Sequential output shape:	 torch.Size([1, 96, 54, 54])
MaxPool2d output shape:	 torch.Size([1, 96, 26, 26])
Sequential output shape:	 torch.Size([1, 256, 26, 26])
MaxPool2d output shape:	 torch.Size([1, 256, 12, 12])
Sequential output shape:	 torch.Size([1, 384, 12, 12])
MaxPool2d output shape:	 torch.Size([1, 384, 5, 5])
Dropout output shape:	 torch.Size([1, 384, 5, 5])
Sequential output shape:	 torch.Size([1, 10, 5, 5])
AdaptiveAvgPool2d output shape:	 torch.Size([1, 10, 1, 1])
Flatten output shape:	 torch.Size([1, 10])


## Training

In [16]:
model = NiN(lr=0.05)
trainer = d2l.Trainer(max_epochs=10, num_gpus=1)
data = d2l.FashionMNIST(batch_size=128, resize=(224, 224))
model.apply_init([next(iter(data.get_dataloader(True)))[0]], d2l.init_cnn)

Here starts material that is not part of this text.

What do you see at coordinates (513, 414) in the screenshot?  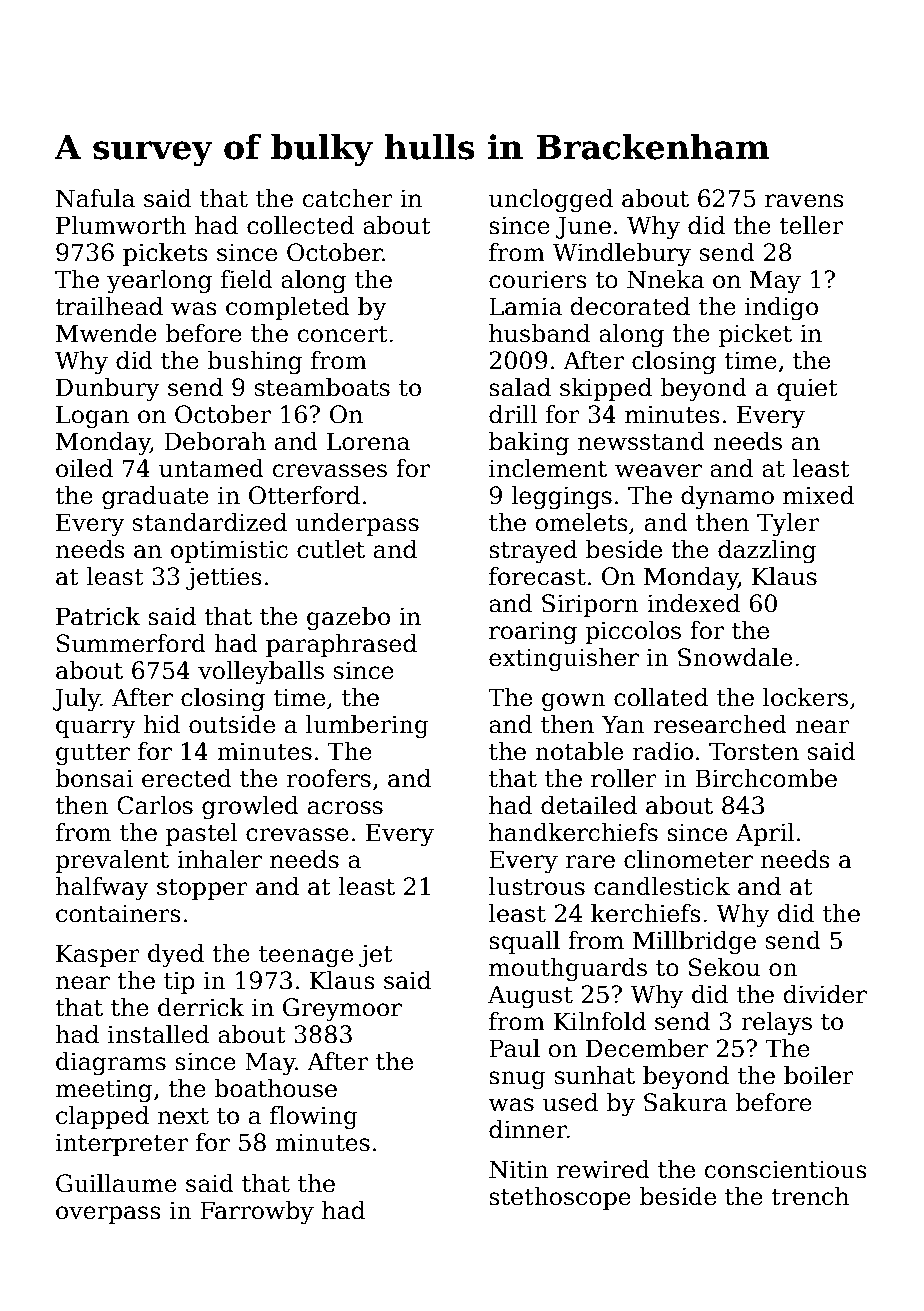 I see `drill` at bounding box center [513, 414].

if torch.cuda.is_available():
    trainer.fit(model, data)
    
    # Save the parameters since this is expensive
    name = model.__class__.__name__ + "-" + data.__class__.__name__ + "-" + datetime.datetime.now().strftime('%Y-%m-%d-%H-%M-%S') + ".pt"
    torch.save(model.state_dict(), name)
else: 
    print("You're not training this without a GPU. If you really wanna, you can remove this check")

You're not training this without a GPU. If you really wanna, you can remove this check


In [18]:
name = model.__class__.__name__ + "-" + data.__class__.__name__ + "-" + datetime.datetime.now().strftime('%Y-%m-%d-%H-%M-%S') + ".pt"
name

'NiN-FashionMNIST-2025-03-26-11-25-37.pt'

## Summary

NiN has substantially fewer parameters than AlexNet and VHH, primarily stemming from the fact that it doesn't have fully connected layers to produce the final output categorisation. Surprisingly, replacing these learned layers with a simple average over convolutional channels does not impact accuracy, and even improves on the amount of translational invariance a model can handle. 

Choosing fewer convolutions with wide kernels and replacing these with a larger number of 1x1 convolutions further reduces the number of parameters required. These two innovations, 1x1 convolutions and global average pooling, significantly affected later CNN designs.